Instead of going up this way it decays down to the final value applied to the circuit. Again, the time constant is RC. But this is typified by a form, this is exponential rise and this guy e^-t/RC is an exponential decay.
The key thing to remember is that when you have RC circuits of this form, the waveforms that you get are either each of the e^-t/RC or 1-e^-t/RC. So you can now begin to see how waveforms such as that come about.
We will do an example and sit down and compute the inverter delay. And notice that this waveform here is very typical or corresponds to this waveform that we see here. Here I am starting at VO. And assuming this axis starts off at zero, this one starts very close to zero and then rises up to some final value.
So far I have reviewed some material for you that I covered the last time. As a second step, I would like to give you a much more intuitive approach -- -- that doesn't involve solving any differential equations.
And the reason I do this is that most experienced circuit designers do not sit down and write differential equations each time they see an RC circuit. When you are starting out and you see an RC circuit, you say node method and you write the differential equation, but experienced people don't do that.
They look at it and they can sketch the waveform out by inspection. And I will show you how to do that. It is indeed incredibly simple once I give you some intuition. Throughout the rest of this course, I will be showing you many such examples where initially I develop the foundations of stuff and then show you an intuitive approach that very quickly lets you either get the final answer or at least sanity check the answer that you have gotten.
And this is how experienced circuit designers deal with stuff. How many people here have seen this movie Bend it Like Beckham? So you know this Beckham character doesn't think about how he is going to curve the ball.
He just does it and it happens. He doesn't sit down writing differential equations to find out the projectile trajectory and all of that stuff. You just kind of do it. These series of intuitions I am going to give you is going to be in line with the Bend it Like Beckham kind of intuition.
And this one in particular I would like to do in honor of one of your recitation instructions Professor David Perreault. And so this piece of intuition is going to be termed "Practice it Like Perreault."
Watch what I do with the other names. Professor David Perreault is really a world expert in designing really incredible power supplies for very, very small chips and so on. He doesn't start writing differential equations to do this stuff.
He looks at it and sketches it out. Let me show you how he would do this. Suppose I have my circuit like before, VI, R and C, and I am telling you that VC(0)=VO. And my input VI is a step that looks like this.
VI is a step. How would Professor Perreault do this? Let's do it completely by intuition. No math here. All right. We know that I have told you that this guy starts off at VO. I am telling you that.
You know it is going to start at VO. And there is no impulse or huge infinite transition, and so the capacitor starts off at VO. We also know from basic capacitor properties that after a long period of time, in the steady state, this is but a DC voltage.
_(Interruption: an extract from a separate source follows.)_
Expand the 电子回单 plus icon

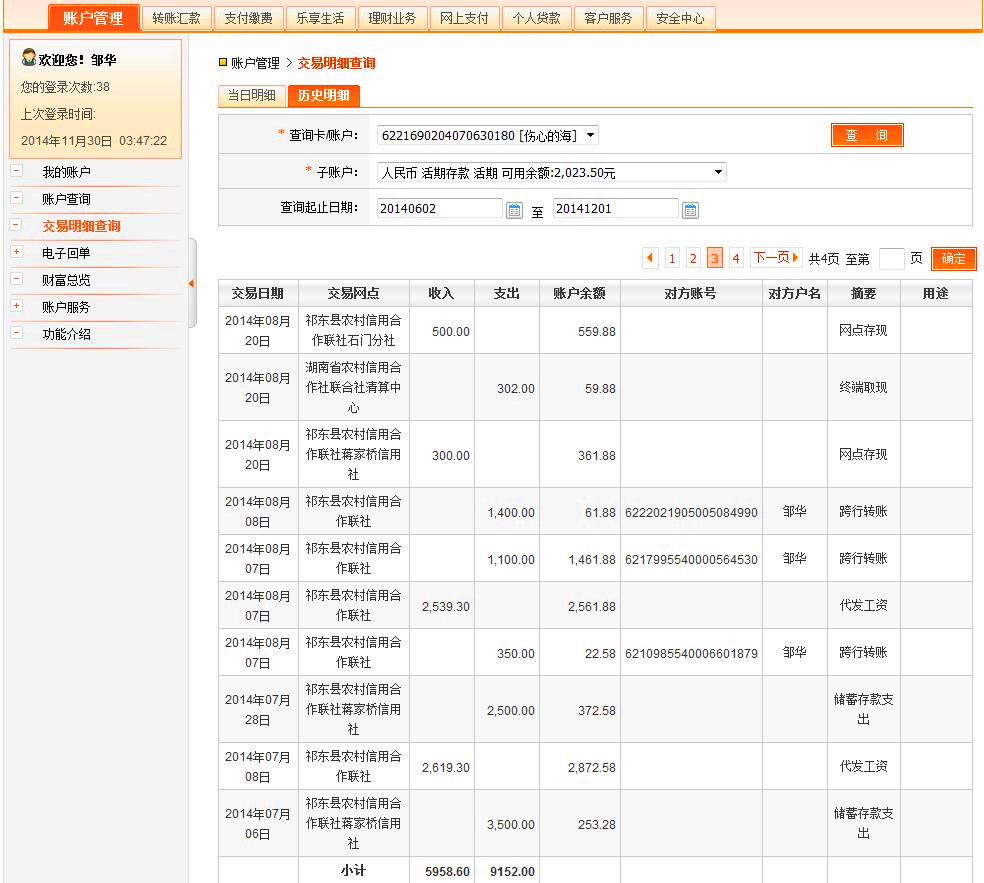tap(16, 252)
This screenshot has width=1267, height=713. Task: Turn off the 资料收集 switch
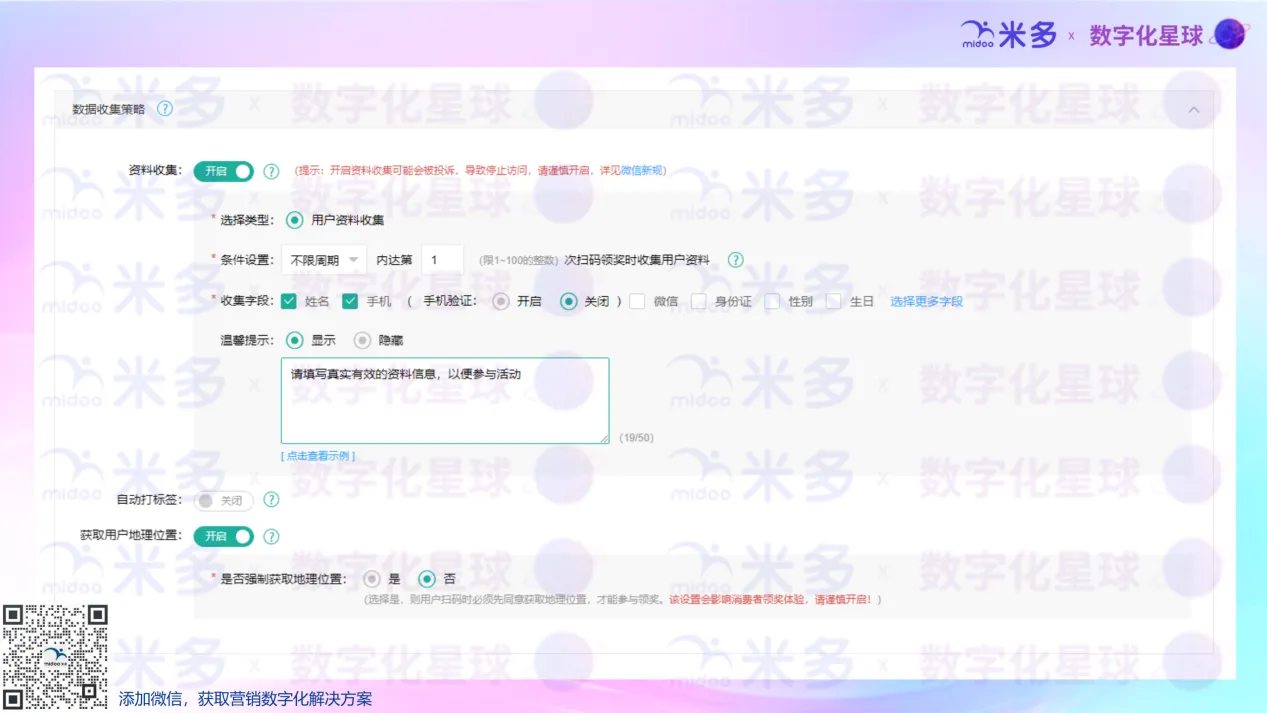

If you apply a DC and here is my capacitor. After a long period of time this guy is going to look like an open circuit. It is going to charge up to some value and then is going to look like an open circuit.
Because if it didn't, you would keep charging it and its voltage would keep increasing. That doesn't happen, it looks like an open circuit. So it looks like an open circuit in the long run. The voltage across it must be capital VI.
If I don't have current flowing in the circuit then the only way that can happen is -- This open circuit. Capital VI appears across the capacitor. Well, after a long period of time I know that the output must look like this.
In this case, I have assumed VI is greater than VO. So you have two points of your curve, VO and VI after a long period of time. And, as I told you earlier, with capacitors you get two kinds of curves.
Two things. What you do is go zoop. There you go. You're done. And this has an exponential rise. This is with the form 1-e^-t/RC. So we can write an equation for that as follows. VC we know has something to do with minus t/RC.
This is of that form, so there has to be that term in there somewhere. And I start off with VO. At time T=0 this is one and this is one, so this term becomes a zero. At time T=0 that becomes a zero so I get VO here.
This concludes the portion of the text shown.